Nevertheless, sales are down across the board.

Fiat Chrysler sales fell by 14.9%, Ford by 6.6% and Volkswagen Group by 6.4% last year, Reuters reported. Renault’s alliance partner Nissan also recorded a 24.7% decline, with new car registrations across the board recording a 4.6% fall in January.

It could be argued a mature market like Europe is going to face good years and bad — most consumers already own a car and postponing a decision to replace it is a relatively easy one to make.

But consumers in faster-growing emerging markets exist in a different dynamic; as such, we are used to seeing strong year-on-year growth in places like China.

But last year auto sales there suffered their first decline in nearly three decades, falling 4.1% from 2017 year to 23.7 million, according to the AFP.

This year has gotten worse, as sales of SUVs, minivans and sedans plunged 17.5% from a year earlier to 3.2 million in the first two months of 2019, according to the China Association of Auto Manufacturers. Total vehicle sales, including trucks and buses, fell 15% to 3.8 million units.

Painful as this has been for all suppliers, Chinese brands have fared the worst, falling 23% to 1.3 million units in January and February, debunking the theory this is a backlash against Western brands due to the trade war.
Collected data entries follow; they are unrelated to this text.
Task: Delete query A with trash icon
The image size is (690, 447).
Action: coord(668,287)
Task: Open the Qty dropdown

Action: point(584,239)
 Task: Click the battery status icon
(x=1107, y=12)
Even SUVs, usually a bright spot for the industry, contracted 18.6% to 141,000, AFP reports. Only sales of pure-electric and hybrid vehicles, heavily promoted by Beijing with subsidies, rose this year (almost doubling to 148,000 units over a year ago).

It seems wherever subsidy goes, consumption follows.
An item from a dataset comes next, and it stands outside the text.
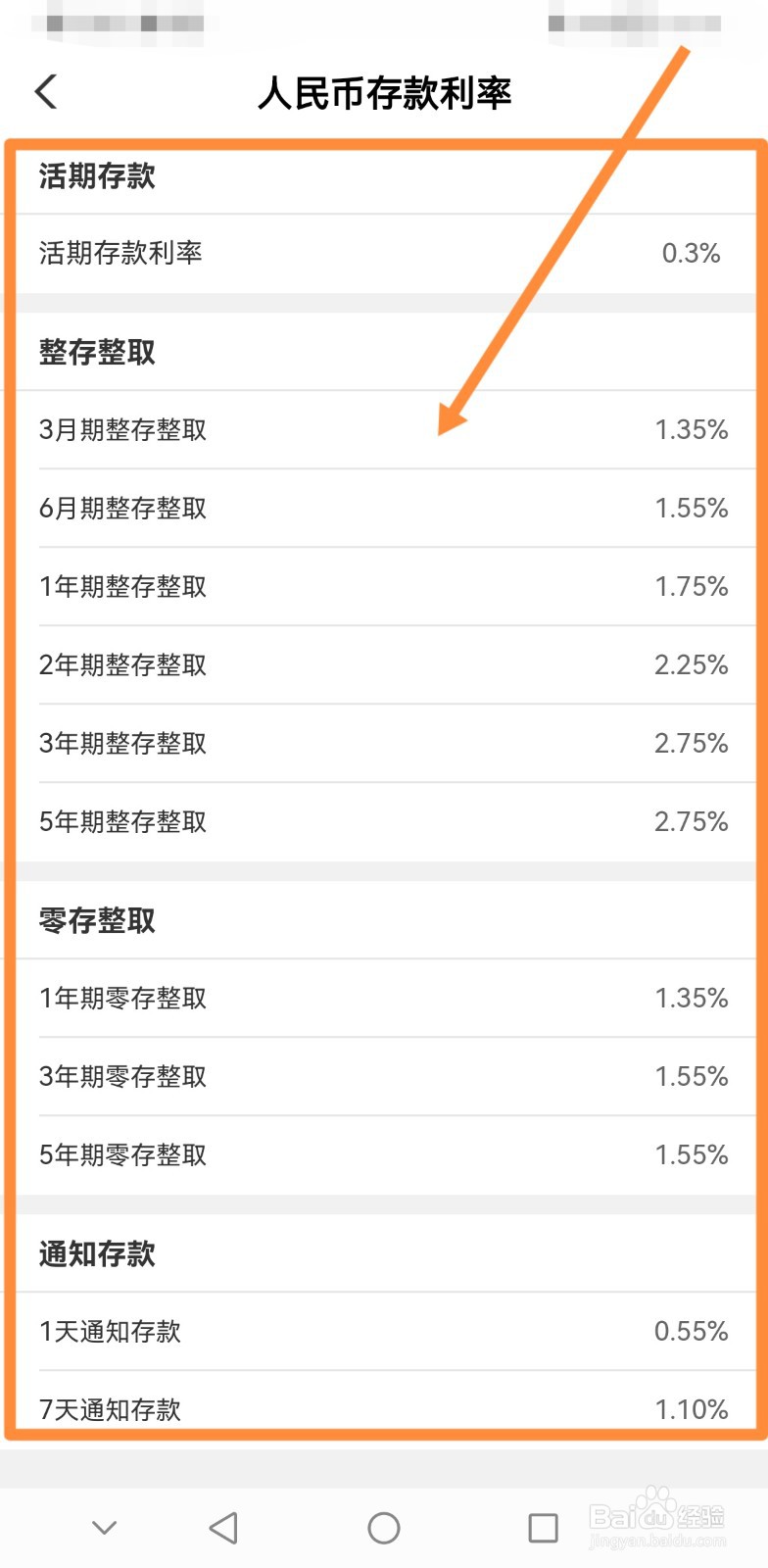Tap the back arrow in the header
Screen dimensions: 768x1568
(46, 92)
The standout exception to Europe’s woes is Norway, where one-third of all new car sales were electric last year, Reuters reports. Norway exempts battery-driven cars from most taxes and offers benefits such as free parking and charging points as it tries to drive a shift from diesel and petrol engines to an all-electric market by 2025.
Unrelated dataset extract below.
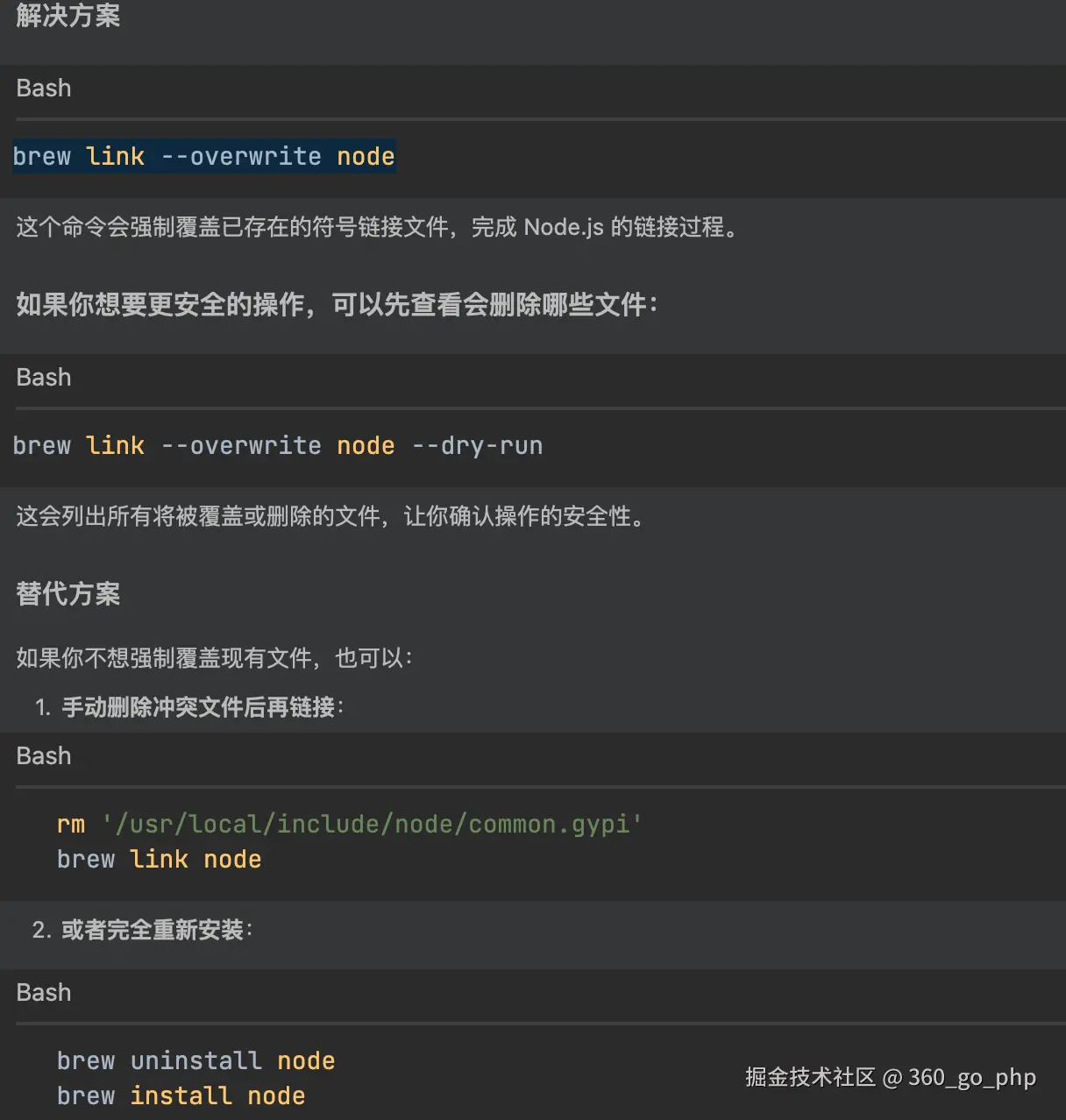Click the highlighted brew link --overwrite node command
The height and width of the screenshot is (1120, 1066).
pyautogui.click(x=204, y=156)
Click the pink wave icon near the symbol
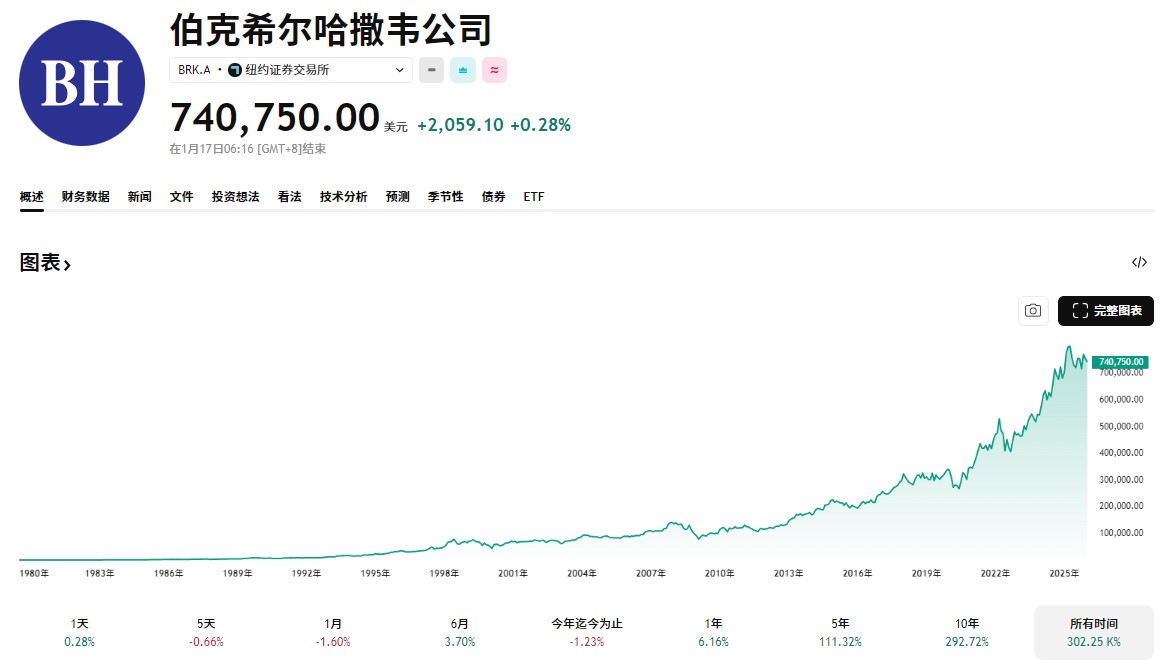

The independent Norwegian Road Federation (NRF) was reported to have said that electric cars rose to 31.2% of all sales last year — from 20.8% in 2017 and just 5.5% in 2013 — while sales of petrol and diesel cars, not surprisingly, plunged.

Even the U.S. is posting poor new car sales.

General Motors, the U.S.’s biggest automaker, sold 665,840 vehicles in the first three months of the year, down 7% from the same period in 2018 period. Fiat Chrysler was down 3% for the first quarter to 498,425 and Toyota down 5% to 543,716 units.

However, the U.S. has reasons to be more upbeat than elsewhere. Manufacturers point to consumer sentiment recovering in March and the other key drivers of auto sales like employment, wage growth and household balance sheets looking healthy. GM Chief Economist Elaine Buckberg noted the Fed’s pause on interest rate hikes, which eases a headwind facing auto sales.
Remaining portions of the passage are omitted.